▸ WHAT YOU SHOULD DO
Please recast the stretch of the entries below from the line containing "Click the yin-yang Taoist icon" through the line containing "click(452, 60)" as a JSON list of strings, one string per line. Leave out blank lines.

Entries from a collection
+---+
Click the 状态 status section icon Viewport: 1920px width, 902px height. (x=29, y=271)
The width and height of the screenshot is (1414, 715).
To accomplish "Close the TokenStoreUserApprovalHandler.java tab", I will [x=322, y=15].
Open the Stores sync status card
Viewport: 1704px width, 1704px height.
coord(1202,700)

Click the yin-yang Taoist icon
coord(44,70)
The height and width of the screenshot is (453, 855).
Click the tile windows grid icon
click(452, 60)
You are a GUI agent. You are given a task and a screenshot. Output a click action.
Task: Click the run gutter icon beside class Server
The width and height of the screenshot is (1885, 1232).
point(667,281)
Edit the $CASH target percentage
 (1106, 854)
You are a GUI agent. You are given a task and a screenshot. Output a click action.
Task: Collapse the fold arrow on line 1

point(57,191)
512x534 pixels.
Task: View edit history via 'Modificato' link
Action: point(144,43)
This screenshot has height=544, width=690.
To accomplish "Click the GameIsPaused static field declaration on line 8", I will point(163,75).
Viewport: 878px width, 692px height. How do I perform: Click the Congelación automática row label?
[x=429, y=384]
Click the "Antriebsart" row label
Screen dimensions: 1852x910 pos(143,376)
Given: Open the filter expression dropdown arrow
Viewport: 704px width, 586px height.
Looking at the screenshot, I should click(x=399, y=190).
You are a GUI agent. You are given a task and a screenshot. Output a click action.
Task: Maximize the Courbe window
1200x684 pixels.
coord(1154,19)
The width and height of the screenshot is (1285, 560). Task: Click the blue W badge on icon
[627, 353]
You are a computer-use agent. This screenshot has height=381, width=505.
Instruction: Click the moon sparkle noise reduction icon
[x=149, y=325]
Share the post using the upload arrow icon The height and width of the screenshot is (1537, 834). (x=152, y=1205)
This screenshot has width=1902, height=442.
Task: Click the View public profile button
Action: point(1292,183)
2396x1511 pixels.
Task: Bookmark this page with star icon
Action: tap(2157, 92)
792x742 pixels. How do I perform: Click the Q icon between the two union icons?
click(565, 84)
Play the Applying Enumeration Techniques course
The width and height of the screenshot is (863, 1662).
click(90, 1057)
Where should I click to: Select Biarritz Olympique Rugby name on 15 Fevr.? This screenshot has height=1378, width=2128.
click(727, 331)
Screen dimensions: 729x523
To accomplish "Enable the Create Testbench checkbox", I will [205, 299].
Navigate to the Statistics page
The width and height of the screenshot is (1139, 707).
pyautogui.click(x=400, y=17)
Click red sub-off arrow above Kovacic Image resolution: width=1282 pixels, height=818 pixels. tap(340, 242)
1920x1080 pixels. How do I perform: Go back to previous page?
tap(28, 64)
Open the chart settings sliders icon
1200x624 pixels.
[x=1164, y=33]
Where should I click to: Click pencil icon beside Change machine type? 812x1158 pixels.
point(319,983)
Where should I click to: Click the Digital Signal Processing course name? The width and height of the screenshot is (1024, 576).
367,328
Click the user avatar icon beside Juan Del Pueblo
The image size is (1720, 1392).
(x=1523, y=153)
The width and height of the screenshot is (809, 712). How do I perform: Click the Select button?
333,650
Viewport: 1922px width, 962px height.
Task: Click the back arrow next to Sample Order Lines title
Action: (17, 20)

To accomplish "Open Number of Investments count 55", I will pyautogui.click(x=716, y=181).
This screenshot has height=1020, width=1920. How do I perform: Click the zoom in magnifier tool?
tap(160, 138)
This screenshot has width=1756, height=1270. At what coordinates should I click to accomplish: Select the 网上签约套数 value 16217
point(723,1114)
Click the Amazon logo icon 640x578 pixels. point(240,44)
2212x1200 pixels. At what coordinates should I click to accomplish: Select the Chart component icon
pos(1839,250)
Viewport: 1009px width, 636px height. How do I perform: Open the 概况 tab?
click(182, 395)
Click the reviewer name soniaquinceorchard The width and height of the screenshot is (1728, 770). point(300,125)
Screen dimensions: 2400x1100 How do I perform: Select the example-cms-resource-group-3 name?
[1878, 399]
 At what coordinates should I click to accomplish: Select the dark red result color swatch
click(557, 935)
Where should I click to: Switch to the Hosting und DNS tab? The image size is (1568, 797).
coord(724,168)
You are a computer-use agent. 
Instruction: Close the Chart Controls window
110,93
+---+
▸ ANSWER TO THE PROBLEM
[
  "Click the yin-yang Taoist icon",
  "coord(44,70)",
  "The height and width of the screenshot is (453, 855).",
  "Click the tile windows grid icon",
  "click(452, 60)"
]